History Peeps: Dr. Carlos K. Blanton, Department Chair
We all want a place where we belong, where we feel welcomed and valued. Dr. Carlos Blanton found his when he arrived at Texas A&M University as a junior faculty member in 2001 and discovered his “peeps.” For twenty years he has grown alongside them through good times and bad. Last year, six months before the Covid-19 pandemic hit, he stepped into the role of leader on the brink of a whirlwind that has since demanded constant vigilance—and yet he still makes time for students and colleagues to drop in for a chat on work, life, or the latest feats of his beloved Dallas Cowboys. At the Department’s yearly Thanksgiving luncheon, Carlos Blanton always seems to be at the liveliest table, sharing stories and laughs with anyone who takes a seat.

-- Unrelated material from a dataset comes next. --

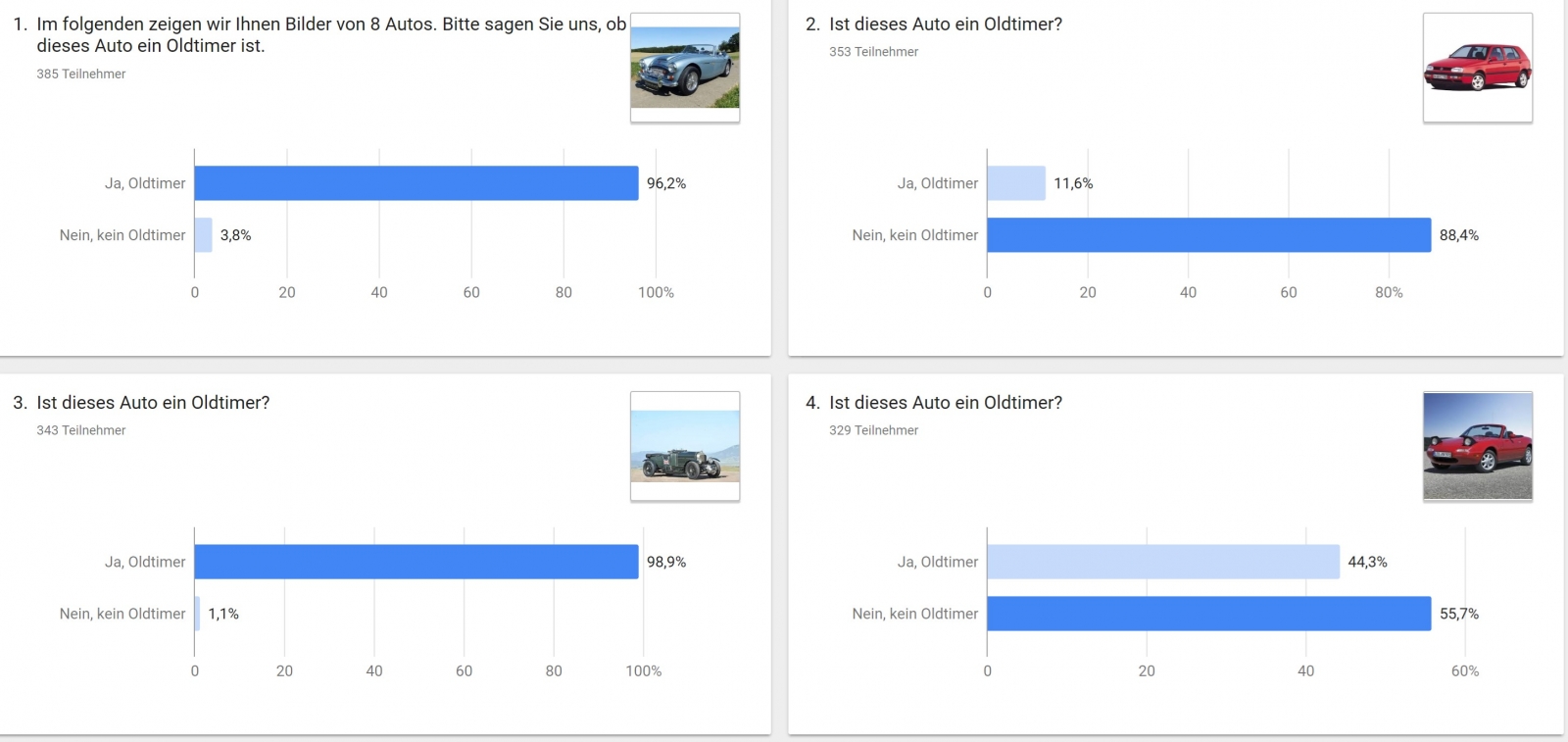Click the '343 Teilnehmer' label in question 3
1568x742 pixels.
[81, 430]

With a Ph.D. in history from Rice, Dr. Blanton is a passionate advocate for better representation of the authentic American southwest. He has published books on the “strange career” of bilingual education and the “long fight” for Mexican American integration. Within the Department, he helped develop the Latinx/Mexican American research cluster alongside Professors Armando Alonzo and Lisa Ramos. It has since grown to include Professors Sonia Hernandez, Felipe Hinojosa, and Sarah McNamara. His own scholarship has been recognized in the intersecting fields of education, Chicana/Chicano history, and American studies.

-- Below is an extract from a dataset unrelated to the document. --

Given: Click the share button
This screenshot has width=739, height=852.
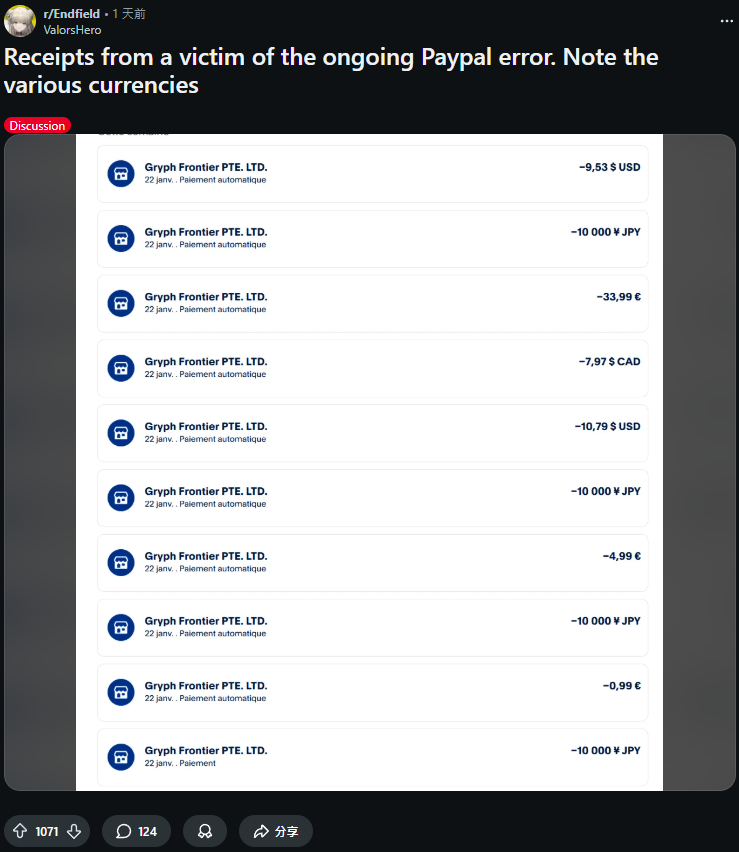Looking at the screenshot, I should click(x=275, y=831).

To what historical figure would Dr. Blanton like to say “Howdy,” given the chance? He finds it impossible to pick just one—and since he is Chair, he gets three! He would most like to meet Presidents Abraham Lincoln, Franklin Delano Roosevelt, and Lyndon Baines Johnson. All three led the United States at times of massive uncertainty, but each was a beacon of hope who moved us towards a greater sense of human equality despite their flaws. Like them, Dr. Blanton encourages us to strive towards our highest ideals as scholars while finding and supporting our “peeps” to maintain the welcoming community at Texas A&M.